Juste un peu de désordre et des petites patates grillées

J'ai l'humeur intérieure comme l'intérieur de ma demeure. Juste un peu en désordre. Exactement le genre de désordre qui faisait freaker mon ex. Parce que c'est du petit désordre répandu partout. Ça à l'air pire que c'est réellement. Mais en me levant ce matin, mon oeil n'a pu s'empêcher de s'accrocher sur tous ces détails. Pile de linge à mettre au lavage. Dessus du bureau avec des papiers et livres désordonnés. Jouets éparpillés sur le plancher de la chambre des gars. Salle de bain avec serviettes partout, poubelle pleine, lavabo meurtri des traces de pâte à dents de la meute (au moins je sais qu'ils ont brossé leur dents).

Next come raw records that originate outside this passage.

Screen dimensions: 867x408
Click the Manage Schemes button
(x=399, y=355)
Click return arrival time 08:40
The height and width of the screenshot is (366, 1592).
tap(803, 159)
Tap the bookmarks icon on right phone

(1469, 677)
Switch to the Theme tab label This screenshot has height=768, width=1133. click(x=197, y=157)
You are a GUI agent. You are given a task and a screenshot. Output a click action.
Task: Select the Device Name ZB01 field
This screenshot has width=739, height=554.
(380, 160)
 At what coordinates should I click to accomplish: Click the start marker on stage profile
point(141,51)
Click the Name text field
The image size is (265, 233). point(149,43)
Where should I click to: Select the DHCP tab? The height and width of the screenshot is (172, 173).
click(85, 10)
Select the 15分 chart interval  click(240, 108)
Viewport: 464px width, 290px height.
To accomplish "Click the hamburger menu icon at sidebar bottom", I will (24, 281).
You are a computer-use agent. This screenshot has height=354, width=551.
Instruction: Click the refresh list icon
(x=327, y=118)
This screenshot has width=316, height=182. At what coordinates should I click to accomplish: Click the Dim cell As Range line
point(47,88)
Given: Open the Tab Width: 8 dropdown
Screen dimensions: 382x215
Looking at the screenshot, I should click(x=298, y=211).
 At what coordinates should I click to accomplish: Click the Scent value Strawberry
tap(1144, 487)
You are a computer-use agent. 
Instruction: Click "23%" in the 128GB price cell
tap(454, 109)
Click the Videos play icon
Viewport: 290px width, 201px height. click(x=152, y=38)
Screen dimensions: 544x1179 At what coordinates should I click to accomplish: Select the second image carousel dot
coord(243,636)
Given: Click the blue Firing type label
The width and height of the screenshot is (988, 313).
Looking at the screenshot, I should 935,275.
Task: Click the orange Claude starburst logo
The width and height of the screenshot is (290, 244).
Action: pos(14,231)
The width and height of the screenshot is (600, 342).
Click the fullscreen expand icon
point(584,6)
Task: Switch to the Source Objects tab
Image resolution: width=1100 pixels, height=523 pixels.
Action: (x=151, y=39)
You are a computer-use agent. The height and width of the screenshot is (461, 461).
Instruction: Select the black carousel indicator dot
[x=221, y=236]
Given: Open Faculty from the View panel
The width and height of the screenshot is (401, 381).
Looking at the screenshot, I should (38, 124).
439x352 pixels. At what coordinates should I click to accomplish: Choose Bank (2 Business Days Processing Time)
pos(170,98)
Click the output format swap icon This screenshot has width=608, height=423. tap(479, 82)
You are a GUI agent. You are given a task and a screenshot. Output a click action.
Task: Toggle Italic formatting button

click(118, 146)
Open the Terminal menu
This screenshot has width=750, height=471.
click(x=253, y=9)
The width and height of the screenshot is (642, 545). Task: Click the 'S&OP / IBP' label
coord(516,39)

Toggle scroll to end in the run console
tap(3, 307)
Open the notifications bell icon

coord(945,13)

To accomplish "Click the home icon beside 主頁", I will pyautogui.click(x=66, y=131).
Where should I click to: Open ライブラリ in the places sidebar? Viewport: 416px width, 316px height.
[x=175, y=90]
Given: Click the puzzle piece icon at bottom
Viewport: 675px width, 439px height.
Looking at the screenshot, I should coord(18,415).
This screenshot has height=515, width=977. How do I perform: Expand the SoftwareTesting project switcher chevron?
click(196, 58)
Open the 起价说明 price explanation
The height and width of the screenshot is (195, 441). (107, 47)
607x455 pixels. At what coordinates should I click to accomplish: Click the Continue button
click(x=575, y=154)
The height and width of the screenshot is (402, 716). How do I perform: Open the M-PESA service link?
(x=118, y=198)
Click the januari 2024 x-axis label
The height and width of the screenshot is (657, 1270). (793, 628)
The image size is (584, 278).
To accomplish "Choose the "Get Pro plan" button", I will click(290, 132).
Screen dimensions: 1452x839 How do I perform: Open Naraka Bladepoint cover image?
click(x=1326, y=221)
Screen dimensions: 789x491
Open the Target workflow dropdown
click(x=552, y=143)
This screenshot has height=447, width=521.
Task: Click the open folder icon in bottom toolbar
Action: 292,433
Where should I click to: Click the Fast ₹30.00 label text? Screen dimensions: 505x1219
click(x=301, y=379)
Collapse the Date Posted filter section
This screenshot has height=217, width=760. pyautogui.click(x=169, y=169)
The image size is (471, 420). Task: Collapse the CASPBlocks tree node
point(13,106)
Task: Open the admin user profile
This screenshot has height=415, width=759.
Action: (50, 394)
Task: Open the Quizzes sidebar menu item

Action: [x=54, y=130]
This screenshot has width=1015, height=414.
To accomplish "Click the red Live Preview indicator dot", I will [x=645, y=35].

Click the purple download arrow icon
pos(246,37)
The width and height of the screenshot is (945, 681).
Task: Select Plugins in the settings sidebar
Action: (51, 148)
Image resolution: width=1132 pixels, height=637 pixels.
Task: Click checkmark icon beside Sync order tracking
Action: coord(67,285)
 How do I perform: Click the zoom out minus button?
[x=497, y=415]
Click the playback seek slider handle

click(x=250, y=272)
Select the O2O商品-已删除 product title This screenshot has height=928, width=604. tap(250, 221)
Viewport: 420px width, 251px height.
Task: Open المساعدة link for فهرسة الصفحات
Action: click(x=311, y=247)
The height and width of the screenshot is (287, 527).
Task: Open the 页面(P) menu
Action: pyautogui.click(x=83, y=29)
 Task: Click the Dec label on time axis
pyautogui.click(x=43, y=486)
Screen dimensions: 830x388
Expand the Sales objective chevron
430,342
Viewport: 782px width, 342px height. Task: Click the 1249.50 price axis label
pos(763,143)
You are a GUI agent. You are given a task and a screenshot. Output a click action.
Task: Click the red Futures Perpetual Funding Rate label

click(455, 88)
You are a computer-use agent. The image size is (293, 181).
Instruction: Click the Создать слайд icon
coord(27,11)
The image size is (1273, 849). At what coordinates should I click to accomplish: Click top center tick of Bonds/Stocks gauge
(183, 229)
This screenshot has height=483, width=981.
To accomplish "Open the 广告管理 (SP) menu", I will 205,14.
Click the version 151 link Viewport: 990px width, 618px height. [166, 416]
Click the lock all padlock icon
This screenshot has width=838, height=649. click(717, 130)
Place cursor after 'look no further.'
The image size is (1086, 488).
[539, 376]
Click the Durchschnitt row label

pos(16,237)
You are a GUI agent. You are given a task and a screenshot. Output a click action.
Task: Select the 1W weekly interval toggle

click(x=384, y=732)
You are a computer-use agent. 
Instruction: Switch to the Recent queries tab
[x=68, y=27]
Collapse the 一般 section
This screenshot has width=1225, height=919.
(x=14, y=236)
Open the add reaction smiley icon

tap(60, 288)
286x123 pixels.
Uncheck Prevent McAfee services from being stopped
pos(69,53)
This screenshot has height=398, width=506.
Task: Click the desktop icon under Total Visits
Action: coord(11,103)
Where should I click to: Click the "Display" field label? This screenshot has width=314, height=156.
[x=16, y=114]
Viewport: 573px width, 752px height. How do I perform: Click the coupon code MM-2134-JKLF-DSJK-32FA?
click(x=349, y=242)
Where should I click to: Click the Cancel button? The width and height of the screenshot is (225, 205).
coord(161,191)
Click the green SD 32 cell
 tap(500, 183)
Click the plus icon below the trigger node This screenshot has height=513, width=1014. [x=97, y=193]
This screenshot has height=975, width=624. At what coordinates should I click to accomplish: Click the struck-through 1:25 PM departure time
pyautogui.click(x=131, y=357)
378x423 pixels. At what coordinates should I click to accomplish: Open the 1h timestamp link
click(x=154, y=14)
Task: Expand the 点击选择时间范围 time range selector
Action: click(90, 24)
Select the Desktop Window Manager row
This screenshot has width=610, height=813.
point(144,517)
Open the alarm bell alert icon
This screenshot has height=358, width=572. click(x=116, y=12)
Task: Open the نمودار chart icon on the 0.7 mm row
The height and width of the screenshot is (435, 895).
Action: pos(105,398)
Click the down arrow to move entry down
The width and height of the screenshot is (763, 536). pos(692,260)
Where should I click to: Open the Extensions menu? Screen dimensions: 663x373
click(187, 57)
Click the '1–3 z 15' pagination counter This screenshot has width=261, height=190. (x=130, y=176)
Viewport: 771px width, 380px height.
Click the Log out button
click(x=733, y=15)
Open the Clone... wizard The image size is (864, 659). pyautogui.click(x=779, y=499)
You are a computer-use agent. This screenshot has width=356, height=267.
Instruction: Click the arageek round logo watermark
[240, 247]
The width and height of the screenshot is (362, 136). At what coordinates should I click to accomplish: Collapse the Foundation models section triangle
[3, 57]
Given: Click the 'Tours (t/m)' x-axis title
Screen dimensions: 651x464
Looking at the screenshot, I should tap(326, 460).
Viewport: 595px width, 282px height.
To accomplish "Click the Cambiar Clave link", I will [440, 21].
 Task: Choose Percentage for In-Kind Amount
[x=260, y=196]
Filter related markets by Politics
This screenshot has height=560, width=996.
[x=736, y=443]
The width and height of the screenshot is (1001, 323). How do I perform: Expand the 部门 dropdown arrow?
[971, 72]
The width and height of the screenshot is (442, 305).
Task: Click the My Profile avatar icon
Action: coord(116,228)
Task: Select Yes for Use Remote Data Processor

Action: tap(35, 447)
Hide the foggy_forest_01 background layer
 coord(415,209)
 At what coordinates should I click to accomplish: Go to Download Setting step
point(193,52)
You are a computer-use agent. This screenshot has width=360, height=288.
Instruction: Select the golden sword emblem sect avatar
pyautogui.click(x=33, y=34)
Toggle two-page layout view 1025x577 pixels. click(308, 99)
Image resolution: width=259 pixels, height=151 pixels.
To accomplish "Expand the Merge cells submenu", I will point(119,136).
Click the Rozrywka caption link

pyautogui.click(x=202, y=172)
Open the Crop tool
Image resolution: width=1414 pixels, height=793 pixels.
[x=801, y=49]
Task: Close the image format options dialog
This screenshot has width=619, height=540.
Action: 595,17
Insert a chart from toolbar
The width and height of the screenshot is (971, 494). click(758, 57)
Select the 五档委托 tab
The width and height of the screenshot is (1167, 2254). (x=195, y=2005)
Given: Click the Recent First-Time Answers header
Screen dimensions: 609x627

Comptoir de cuisine avec Nutella, beurre d'arachide et confiture qui se répandent. Miettes de pains saupoudrées sur le mélange. Un lavabo de vaisselle propre (mais encore dedans, pour que ça sèche) et un de vaisselle sale, à faire, un moment donné. Le divan avec un coussin... quelque part. Deux couvertures qui traînent sur le plancher. Deux piles de vêtements à plier. Des assiettes sur la table du salon (on ne mange pas dans le salon, pour la xième fois!)

À chaque matin, quand on se levait et que les petits avaient été debout avant nous, on ne dormait pas vraiment on écoutait d'une oreille, mais on ne faisait pas rien d'autres que les parents font les samedis matin derrière la porte close, plus depuis plusieurs mois avant notre séparation, à chacun de ces matins avec la maison en désordre, il y avait une crise. Et une hyperactivité qui s'ensuivait. Pas moi. Pas ce matin. Pas ces matins de jadis (si, parfois, pour l'appuyer, mais sans conviction).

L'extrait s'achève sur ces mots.